Some of my favorite summer reads for grownups were written for children (or at least, that's where they're shelved). I may be biased towards children's books because of my job, but I'd like to think that these are great reads regardless of the original intended audience. Spend your afternoon with one of these super summer tales.
My One Hundred Adventures by Polly Horvath. While most of us dream of weekend trips to the beach, 12-year-old Jane lives there year-round with her free spirited poet mother and her three siblings. Jane's summer becomes more than she bargained for when she ends up on Bible delivery trips with her pastor, meeting her mother's ex-boyfriends, and babysitting a group of unruly kids.

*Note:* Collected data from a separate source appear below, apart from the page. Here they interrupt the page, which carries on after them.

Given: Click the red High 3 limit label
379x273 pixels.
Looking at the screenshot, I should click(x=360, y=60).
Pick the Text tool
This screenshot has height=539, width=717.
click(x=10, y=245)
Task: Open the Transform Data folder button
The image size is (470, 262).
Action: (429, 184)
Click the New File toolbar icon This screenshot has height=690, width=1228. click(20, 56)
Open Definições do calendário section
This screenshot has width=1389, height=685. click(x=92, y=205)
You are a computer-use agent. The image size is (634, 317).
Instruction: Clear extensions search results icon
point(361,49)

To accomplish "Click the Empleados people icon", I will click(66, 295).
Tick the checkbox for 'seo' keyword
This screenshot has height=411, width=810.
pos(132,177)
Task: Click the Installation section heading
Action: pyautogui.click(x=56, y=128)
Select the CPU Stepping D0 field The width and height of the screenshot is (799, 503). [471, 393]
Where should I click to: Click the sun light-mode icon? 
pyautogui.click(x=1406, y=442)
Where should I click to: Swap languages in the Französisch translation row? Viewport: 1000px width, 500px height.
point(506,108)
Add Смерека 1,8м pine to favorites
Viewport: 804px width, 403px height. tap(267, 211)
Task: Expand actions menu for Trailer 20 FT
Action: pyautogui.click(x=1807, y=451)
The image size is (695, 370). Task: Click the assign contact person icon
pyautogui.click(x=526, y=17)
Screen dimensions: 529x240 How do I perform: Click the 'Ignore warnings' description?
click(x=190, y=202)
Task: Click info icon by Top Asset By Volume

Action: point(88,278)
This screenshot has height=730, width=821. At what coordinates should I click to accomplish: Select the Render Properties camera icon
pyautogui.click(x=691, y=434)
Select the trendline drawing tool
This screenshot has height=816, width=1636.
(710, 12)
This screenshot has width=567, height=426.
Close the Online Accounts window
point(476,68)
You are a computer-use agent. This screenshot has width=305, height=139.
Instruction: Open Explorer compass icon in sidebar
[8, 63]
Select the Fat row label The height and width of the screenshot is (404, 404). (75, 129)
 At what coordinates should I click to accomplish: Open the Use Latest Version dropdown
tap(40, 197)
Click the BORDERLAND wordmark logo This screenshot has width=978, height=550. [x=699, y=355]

The Penderwicks: a Summer Tale of Four Sisters, Two Rabbits, and a Very Interesting Boy by Jeanne Birdsall. *Sigh* This is one of those old fashioned summer tales that's just pitch-perfect. Four sisters, ages 4 through 12, spend the summer with their widowed father in a cottage on the estate of a local boy and his snobbish mother. Adventure, young love, and that feeling of summer days.
A Long Way from Chicago by Richard Peck. Peck has a knack for writing historical fiction like he's sitting right there in front of you spinning a tale while you both relax on a summer evening. The Great Depression may be happening, but that doesn't make life in less exciting for a young boy on his annual summer visit to his larger-than-life grandmother.